The neural network thus began to recede from the public imagination, ushering in what’s been called “AI Winter,” where artificial intelligence research funding dried up, and many lines of research ground to a halt. This included neural networks, and AI research shifted to other areas of focus.

“People worked on a variety of things: expert systems, the use of logic to do reasoning, speech recognition, computer vision, and robots,” Nilsson says. Expert systems, meant to be vast repositories of knowledge from experts computerized into logic statements, led to a second sort of AI winter when their abilities, too, were overhyped.

Making a Comeback

But in 1974, Paul Werbos, then a Harvard PhD student, introduced a way to improve neural networks. By layering several neural networks on top of one another, you could have certain neurons error check others in a process called backpropagation, a way an artificial brain could “second guess” itself and search for a new decision.

This was important. Previous neural nets could get hung up on the same decision. If you layered several decisions into an ultimate outcome, the machine could essentially use one part of the neural network to double check another part. This, in effect, gave it a layered complexity to its line of thinking. Instead of thinking in the black and white of true / false Perceptron inputs, it could interpret a neutral value to arrive at a decision by weighing several factors.

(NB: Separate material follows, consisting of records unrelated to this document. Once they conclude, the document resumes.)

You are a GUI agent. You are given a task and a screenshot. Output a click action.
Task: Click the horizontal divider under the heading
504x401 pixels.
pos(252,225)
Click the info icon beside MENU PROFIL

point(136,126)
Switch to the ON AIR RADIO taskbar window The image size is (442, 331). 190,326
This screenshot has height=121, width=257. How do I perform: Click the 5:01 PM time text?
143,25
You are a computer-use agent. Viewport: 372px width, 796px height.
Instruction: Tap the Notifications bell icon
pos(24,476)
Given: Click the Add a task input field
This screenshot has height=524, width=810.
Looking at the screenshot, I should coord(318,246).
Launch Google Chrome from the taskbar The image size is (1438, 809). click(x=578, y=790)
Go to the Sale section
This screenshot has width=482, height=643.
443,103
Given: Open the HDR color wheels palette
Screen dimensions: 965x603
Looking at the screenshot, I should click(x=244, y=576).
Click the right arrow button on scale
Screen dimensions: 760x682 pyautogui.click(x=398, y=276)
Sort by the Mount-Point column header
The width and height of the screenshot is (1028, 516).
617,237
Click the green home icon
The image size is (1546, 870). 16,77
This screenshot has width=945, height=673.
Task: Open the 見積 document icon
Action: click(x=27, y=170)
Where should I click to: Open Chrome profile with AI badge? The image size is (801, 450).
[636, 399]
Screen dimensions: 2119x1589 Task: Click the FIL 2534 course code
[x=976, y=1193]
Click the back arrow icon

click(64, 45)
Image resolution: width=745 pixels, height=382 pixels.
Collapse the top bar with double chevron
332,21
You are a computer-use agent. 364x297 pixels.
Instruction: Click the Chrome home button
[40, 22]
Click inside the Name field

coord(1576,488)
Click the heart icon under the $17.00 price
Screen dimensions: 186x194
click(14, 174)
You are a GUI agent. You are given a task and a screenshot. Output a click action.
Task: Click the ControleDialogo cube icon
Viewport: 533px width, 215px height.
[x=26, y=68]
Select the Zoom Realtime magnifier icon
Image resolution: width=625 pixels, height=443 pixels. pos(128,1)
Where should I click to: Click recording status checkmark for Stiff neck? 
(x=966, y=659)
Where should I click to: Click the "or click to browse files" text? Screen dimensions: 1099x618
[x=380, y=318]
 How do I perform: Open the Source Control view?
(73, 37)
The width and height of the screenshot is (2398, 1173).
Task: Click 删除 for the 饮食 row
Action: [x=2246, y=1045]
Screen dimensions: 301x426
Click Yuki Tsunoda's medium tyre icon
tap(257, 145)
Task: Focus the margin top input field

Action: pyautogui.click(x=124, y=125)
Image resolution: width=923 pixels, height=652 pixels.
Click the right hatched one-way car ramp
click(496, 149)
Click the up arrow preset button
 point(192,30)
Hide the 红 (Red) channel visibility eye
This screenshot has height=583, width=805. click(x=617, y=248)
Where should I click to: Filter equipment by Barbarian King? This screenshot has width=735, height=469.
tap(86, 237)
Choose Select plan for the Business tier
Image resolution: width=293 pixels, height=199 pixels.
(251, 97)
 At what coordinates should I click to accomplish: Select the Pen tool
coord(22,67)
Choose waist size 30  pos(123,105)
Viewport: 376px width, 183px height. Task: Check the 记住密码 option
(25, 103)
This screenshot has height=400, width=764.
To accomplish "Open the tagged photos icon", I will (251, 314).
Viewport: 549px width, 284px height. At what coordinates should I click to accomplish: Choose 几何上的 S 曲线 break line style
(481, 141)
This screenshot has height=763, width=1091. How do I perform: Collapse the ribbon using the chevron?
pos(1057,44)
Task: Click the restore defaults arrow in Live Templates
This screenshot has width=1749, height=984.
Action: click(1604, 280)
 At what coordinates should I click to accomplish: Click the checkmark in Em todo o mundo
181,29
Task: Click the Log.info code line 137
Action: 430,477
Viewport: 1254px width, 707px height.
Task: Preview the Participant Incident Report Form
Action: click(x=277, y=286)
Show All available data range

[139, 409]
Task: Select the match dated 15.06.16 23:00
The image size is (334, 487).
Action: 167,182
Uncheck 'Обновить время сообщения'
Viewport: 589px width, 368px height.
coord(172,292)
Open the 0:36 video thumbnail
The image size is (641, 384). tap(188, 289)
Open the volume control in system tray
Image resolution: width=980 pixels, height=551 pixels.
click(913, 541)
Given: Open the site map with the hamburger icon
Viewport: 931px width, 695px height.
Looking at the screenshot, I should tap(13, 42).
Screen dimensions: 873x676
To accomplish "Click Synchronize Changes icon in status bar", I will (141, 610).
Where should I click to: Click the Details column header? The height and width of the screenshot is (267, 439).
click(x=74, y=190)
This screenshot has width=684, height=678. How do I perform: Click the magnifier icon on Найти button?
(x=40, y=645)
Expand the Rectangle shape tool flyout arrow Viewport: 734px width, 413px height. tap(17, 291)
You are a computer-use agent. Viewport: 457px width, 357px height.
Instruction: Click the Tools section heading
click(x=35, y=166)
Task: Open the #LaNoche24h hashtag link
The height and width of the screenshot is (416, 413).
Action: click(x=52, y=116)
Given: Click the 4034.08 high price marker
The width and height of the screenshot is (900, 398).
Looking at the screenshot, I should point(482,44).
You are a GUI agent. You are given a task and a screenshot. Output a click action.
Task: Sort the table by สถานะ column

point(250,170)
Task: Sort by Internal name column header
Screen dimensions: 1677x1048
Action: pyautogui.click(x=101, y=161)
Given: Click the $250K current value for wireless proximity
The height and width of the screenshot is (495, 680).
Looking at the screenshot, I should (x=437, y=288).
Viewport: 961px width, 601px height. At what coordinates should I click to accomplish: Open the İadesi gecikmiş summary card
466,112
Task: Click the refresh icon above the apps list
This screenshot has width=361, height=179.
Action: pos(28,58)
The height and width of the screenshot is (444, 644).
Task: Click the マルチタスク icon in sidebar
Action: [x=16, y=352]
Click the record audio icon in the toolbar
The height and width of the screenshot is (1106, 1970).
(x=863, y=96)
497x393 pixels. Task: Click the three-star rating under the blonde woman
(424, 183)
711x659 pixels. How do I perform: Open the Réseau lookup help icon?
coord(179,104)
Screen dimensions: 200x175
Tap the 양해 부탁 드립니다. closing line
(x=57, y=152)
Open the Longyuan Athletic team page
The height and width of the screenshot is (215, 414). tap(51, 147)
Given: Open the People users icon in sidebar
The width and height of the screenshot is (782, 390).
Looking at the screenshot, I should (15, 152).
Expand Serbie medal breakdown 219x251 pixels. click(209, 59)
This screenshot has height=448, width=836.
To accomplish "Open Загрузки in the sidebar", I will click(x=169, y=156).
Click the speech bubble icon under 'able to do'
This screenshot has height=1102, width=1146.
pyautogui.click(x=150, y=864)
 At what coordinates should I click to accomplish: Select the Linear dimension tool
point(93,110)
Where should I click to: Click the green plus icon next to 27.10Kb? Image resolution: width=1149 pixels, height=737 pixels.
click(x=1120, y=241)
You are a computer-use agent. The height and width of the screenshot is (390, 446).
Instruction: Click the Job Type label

In effect, it would move beyond logic statements and into complex machine learning.

It was a bold, forward thinking paper—perhaps a little too forward thinking. No computer hardware at the time could handle such complex operations.

Nilsson also points to the 1986 publication of Parallel distributed processing: explorations in the microstructure of cognition by David E. Rumelhart of the University of California at San Diego and James L. McClelland of Carnegie Mellon University. It improved on the work of Werbos by showing one of the best modern maps of the human neural network, creating the best-ever map of the brain.

This map also helped refine Werbo’s ideas, showing how neurons worked in the brain, and how you could apply this to artificial neural nets. You could work around the inability to understand neutral functions by having other connected neural nets work out a more refined “neutral” answer. It just needed a kick from a couple areas: “great advances in computer power and large databases that allowed ‘deep learning,’” as Nilsson said. Those advances in computing have arrived. Today, researchers have the processing power and access to troves of data stored in “the cloud” to teach algorithms new functions.

ADALINE and its primitive cousins may have faded from public perception as machine learning has come into its own over the past decade. But this revolution, decades in the making, wasn’t hampered by these neural networks. Instead, they were somehow both too primitive and too advanced for their time, but their time has certainly come.